Safety and feasibility of a PLLA scaffold for primary ACL reconstruction in a prospective, consecutive, clinical study
Graft selection for anterior cruciate ligament (ACL) reconstruction continues to be debated. Autograft outcomes are affected by associated donor-site morbidity, while allografts have higher failure rates and inherently limited quality. To date, a demand remains for a safe, ‘off-the-shelf’ implant and tissue engineering is one approach that could provide a regenerative solution. Recently, a bioresorbable, acellular, poly(L-lactic acid) (PLLA) scaffold was developed, composed of 3D-braided polymeric microfilaments to guide cellular infiltration and new ligament tissue growth. Therefore, the objective was to assess the safety and feasibility of the PLLA scaffold for primary ACL reconstruction in a prospective, consecutive, clinical study.
Fifteen patients (ages 18 to 46 years old) with ACL ruptures were implanted with a PLLA scaffold for ACL reconstruction. The primary endpoint for the study was defined as the absence of graft failure or revision ACL surgery at one year. The study was performed in a highly active patient cohort, with 11 of 15 patients reporting a pre-injury Tegner score of 9 out of 10. Secondary endpoints were determined by safety rates per complications, subjective patient-reported outcomes (2000 IKDC scale, KOOS pain, Tegner, and Lysholm scores), clinical function (Lachman test, KT-1000, pivot shift, anterior drawer, and single leg hop test), and imaging measures (radiographic, MRI, and CT). In the case of graft failure, arthroscopic confirmation was performed prior to or on the same day as revision surgery.

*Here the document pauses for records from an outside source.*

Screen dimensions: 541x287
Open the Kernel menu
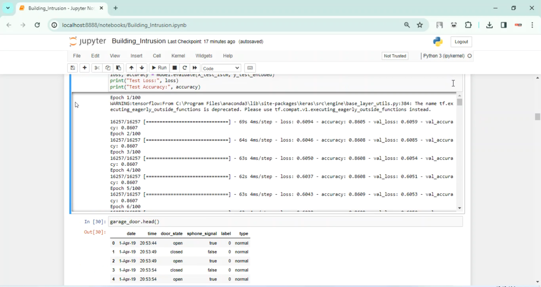[x=178, y=56]
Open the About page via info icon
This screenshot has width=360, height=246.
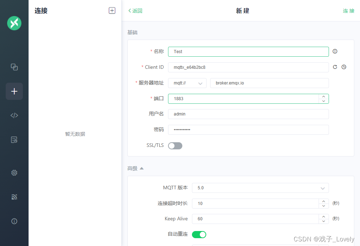pos(14,221)

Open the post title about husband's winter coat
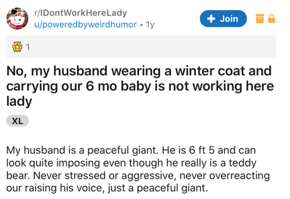click(139, 86)
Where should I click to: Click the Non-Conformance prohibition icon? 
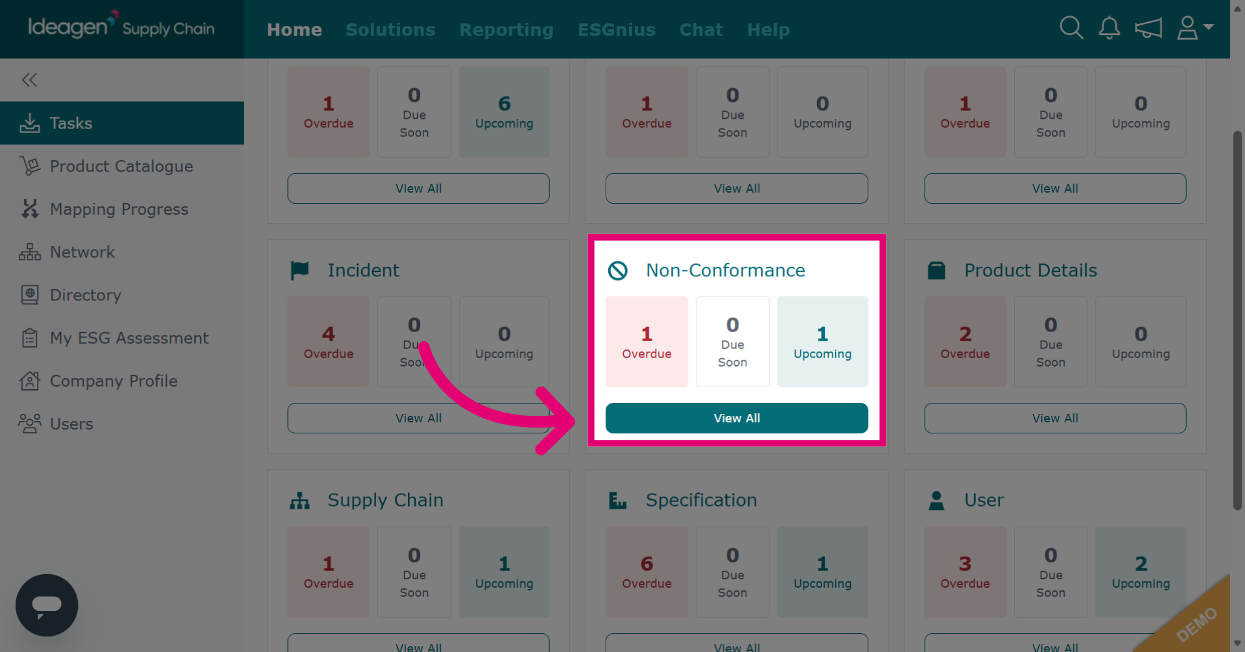click(618, 271)
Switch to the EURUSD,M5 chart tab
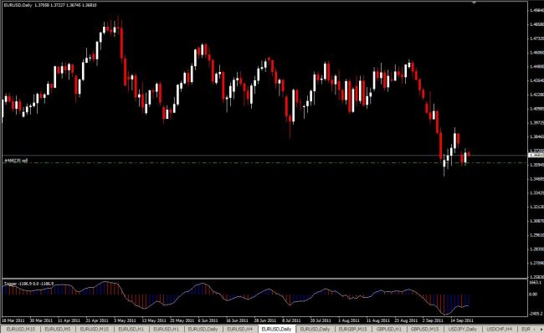This screenshot has height=333, width=544. click(58, 329)
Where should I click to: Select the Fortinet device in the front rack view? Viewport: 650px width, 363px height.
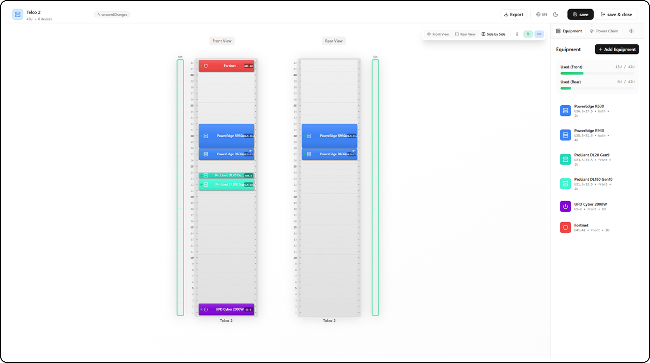(x=226, y=65)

Biopsies were taken from the intra-articular region during revision surgery and processed for histological and molecular weight analyses.
At the primary endpoint of one year, no infections, allergic reactions, or synovitis was reported indicating the safety of the implant. Patient-reported IKDC scores and additional patient-reported outcome measures showed progressive improvement over baseline values (60.2+/-12.7) at 6 months (82.8+/-14.6) and 12 months (90.1+/-13.5). Physician-reported clinical evaluations of knee function showed little to no laxity or knee instability at one year follow-up. After all patients returned to normal activity at 12 months, four graft ruptures occurred between 12 and 24 months follow-up, with one additional rupture at 35 months. Histological analysis of graft biopsies revealed a fully cellularized scaffold containing a synovial cell layer, neovascularization, and robust extracellular matrix. A mild, chronic inflammatory response, marked by foreign body giant cells, was observed adjacent to remnant PLLA. For the remaining patients, MRI revealed irregular outlines of the ligament and regional hyper-intensity that persisted through 18 and 24 months. Although these 10 individuals at 36 months follow-up continued to report normal ACL function, IKDC scores decreased at 18 months (83.8+/-20.1) and plateaued through 36 months (81.8+/-15.8) follow-up, though neither were statistically significant.
The first-in-man study of a PLLA scaffold for ACL reconstruction demonstrated the feasibility of an acellular, tissue-engineered scaffold. However, tissue regeneration was inconsistent, resulting in clinically unacceptable failure rates in this limited study. Outcomes indicated insufficient load-bearing capacity of new ligament tissue in the presence of a weakening scaffold, and further innovation is required to optimize scaffold properties to achieve long-term clinical efficacy.